One class of neurons projects strongly to thalamic nuclei that, in turn, feed back to motor cortex. The other class projects directly to brainstem motor centers, including regions in the medulla that can issue commands to downstream motor circuits. Although both types are pyramidal tract neurons and share some common targets, their long-range projection patterns and molecular profiles are clearly distinct.
These two cell classes have attracted attention for other reasons as well: they are vulnerable in certain neurodegenerative conditions. But until now, their distinct roles in motor control were not fully appreciated. To test function, Economo and colleagues used targeted manipulations and recordings while mice performed a simple, timed movement task requiring them to move in a particular direction at a specific time.
The experiments showed that the thalamus-projecting neurons are essential for forming and maintaining preparatory activity—neural signals that represent planned movements seconds before action begins. By contrast, the brainstem-projecting neurons become active later and are necessary for initiating the movement itself. In short, the two classes of output neurons carry different kinds of information to different downstream targets: one supports planning, the other drives execution.

By integrating molecular profiles, detailed anatomy, and behaviorally relevant recordings and perturbations, the team was able to clarify how these circuits operate. “Scientists can always subdivide cells into many groups,” says Bosiljka Tasic, “but in this case the molecularly defined groups corresponded to clear, separable functions in motor control.”
Although this work marks important progress, considerable complexity remains. The Allen Institute’s transcriptomic atlas revealed more than a hundred molecularly defined cell types in visual cortex and ALM alone, and many of these remain to be functionally characterized. Svoboda emphasizes that new tools for perturbation and recording, together with ongoing large-scale mapping efforts, will accelerate efforts to decode how diverse cell types give rise to circuit function and behavior.

+ + + + + + +

- **Exercises to complete**
1) In the passage on motor cortex neurons, which class of neurons is necessary for initiating the movement itself?
2) From the passage on motor cortex neurons, extract the text between "The experiments showed" and "other drives execution.", inclusive.
The material that follows is separate from the passage on motor cortex neurons.

+ + + + + + +

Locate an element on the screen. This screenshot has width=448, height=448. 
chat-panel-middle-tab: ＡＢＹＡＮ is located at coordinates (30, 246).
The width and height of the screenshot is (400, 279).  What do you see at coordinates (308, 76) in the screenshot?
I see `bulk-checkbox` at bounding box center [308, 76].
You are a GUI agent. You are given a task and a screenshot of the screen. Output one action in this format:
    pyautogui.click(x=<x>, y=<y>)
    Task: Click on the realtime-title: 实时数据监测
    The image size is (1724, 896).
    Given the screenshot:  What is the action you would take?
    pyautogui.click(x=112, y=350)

+ + + + + + +

- **Solutions for each task**
1) The brainstem-projecting neurons.

2)
The experiments showed that the thalamus-projecting neurons are essential for forming and maintaining preparatory activity—neural signals that represent planned movements seconds before action begins. By contrast, the brainstem-projecting neurons become active later and are necessary for initiating the movement itself. In short, the two classes of output neurons carry different kinds of information to different downstream targets: one supports planning, the other drives execution.